Set up your accounting software
Back at your office you can step over to your computer, fire up the accounting software and set up your company’s accounting file. Go through this process carefully, naming and grouping each item in the chart of accounts per your tax pro’s instructions. You might want to do this task yourself instead of delegating it. Your accounting software makes it easy and setting up the account system yourself will give you a hands-on feel for the logic behind it.
Or you could have a bookkeeper or assistant handle this task for you. (Although, if they haven’t done this before, it would be better to do it yourself.) Just be sure items are named and grouped exactly the way your accountant wants it done. This is not the place for uninvited creativity!
Now you have the empty “buckets” ready to be filled with real numbers when you start making sales and purchases.
For more about your accounting system:
Tax Center / Recordkeeping / What
For how to follow through with maintaining it
Tax Center / Recordkeeping / Who
Create a budget, too
Now that you’ve got your accounts set up in your accounting program, snoop around in the program to see all the types of reports it can give you. Wow -- you’ll find all sorts of reports to help you look at and guide your business as it grows.
Why not set up an annual budget while you’re at it? Then, each month you can compare where the business actually is, financially speaking, to where you anticipated it would be according to your budget.

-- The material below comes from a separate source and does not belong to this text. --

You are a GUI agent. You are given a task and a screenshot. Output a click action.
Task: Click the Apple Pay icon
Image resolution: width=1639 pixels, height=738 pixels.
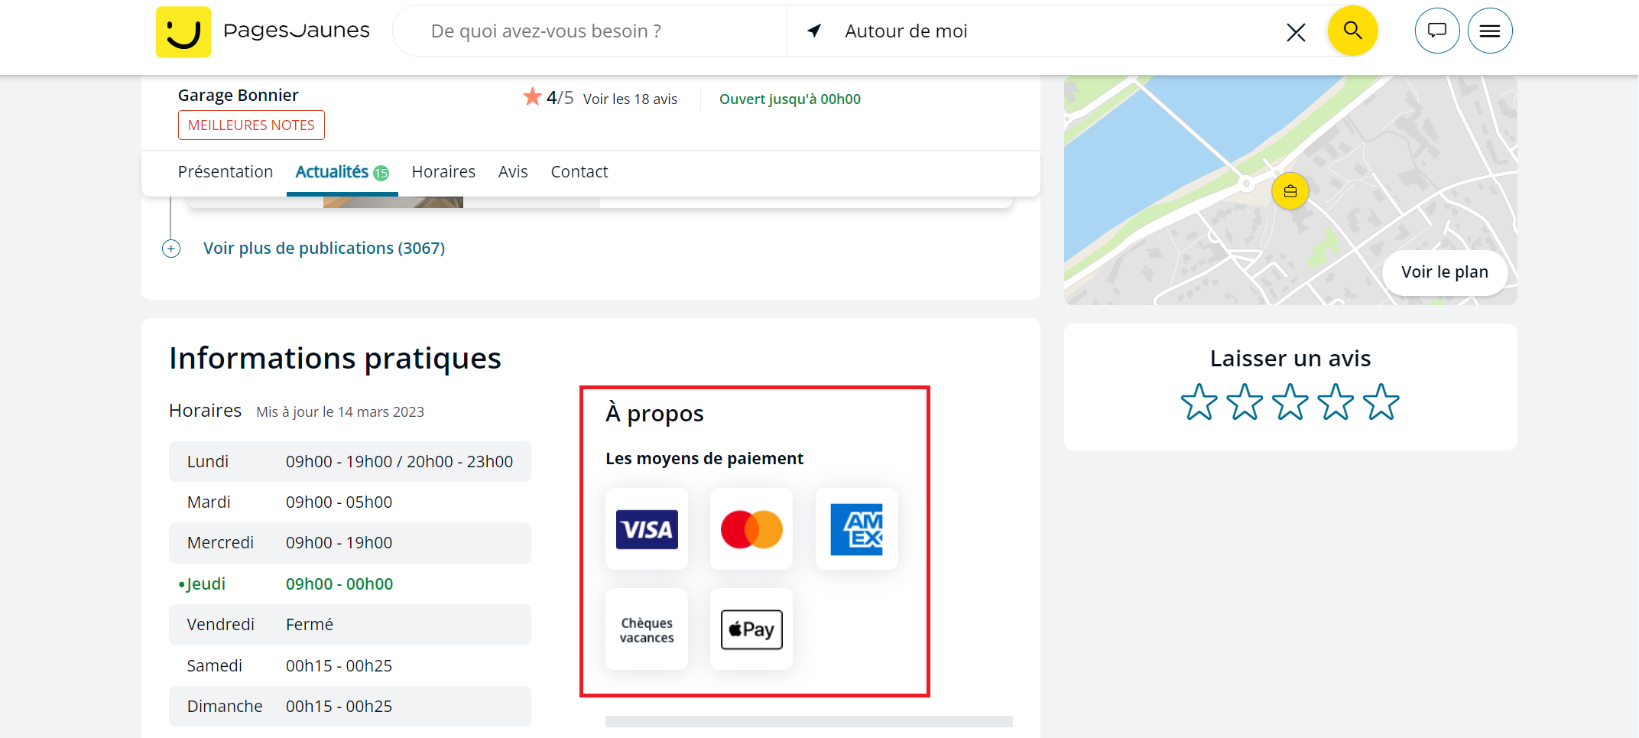click(x=751, y=629)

Coordinate with your business plan
If, as all smart business owners should do, you created a business plan, you can transfer its numbers into your budget. After your company develops some history, you’ll see how good the predictions in your plan turned out to be. Then you can see where to make adjustments based on actual performance.
Find the software’s setup area for budgets. (Your program will instruct you how to use it.) Basically, you’ll want to fill in numbers for the different expenses you anticipate. For some expenses, the amount will be the same each month; others may vary by amount and/or frequency.

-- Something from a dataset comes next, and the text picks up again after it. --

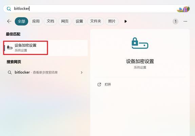Click the open external-link icon beside 打开
This screenshot has width=195, height=136.
coord(99,84)
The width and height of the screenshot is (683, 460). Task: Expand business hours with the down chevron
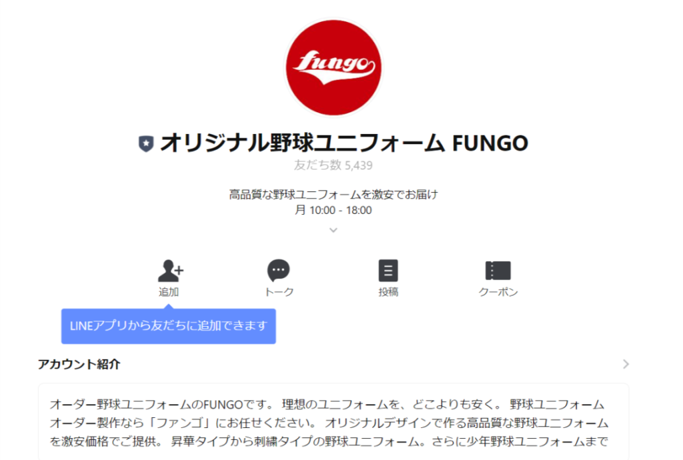pyautogui.click(x=333, y=230)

Print out the budget you’ve created-- now you are looking at your projected monthly “nut” -- what it will cost you to keep your business in operation. Use this as your first guide for cash flow planning.
You can also add various estimates of income. Now you’ll be able to see when you will break even -- the point at which expenses are no longer greater than income. Have some fun with this now, while you have time before you get totally embroiled in the thick of doing business. Then, once you’re up and running, revisit your budget vs. actual picture monthly to see how things are doing.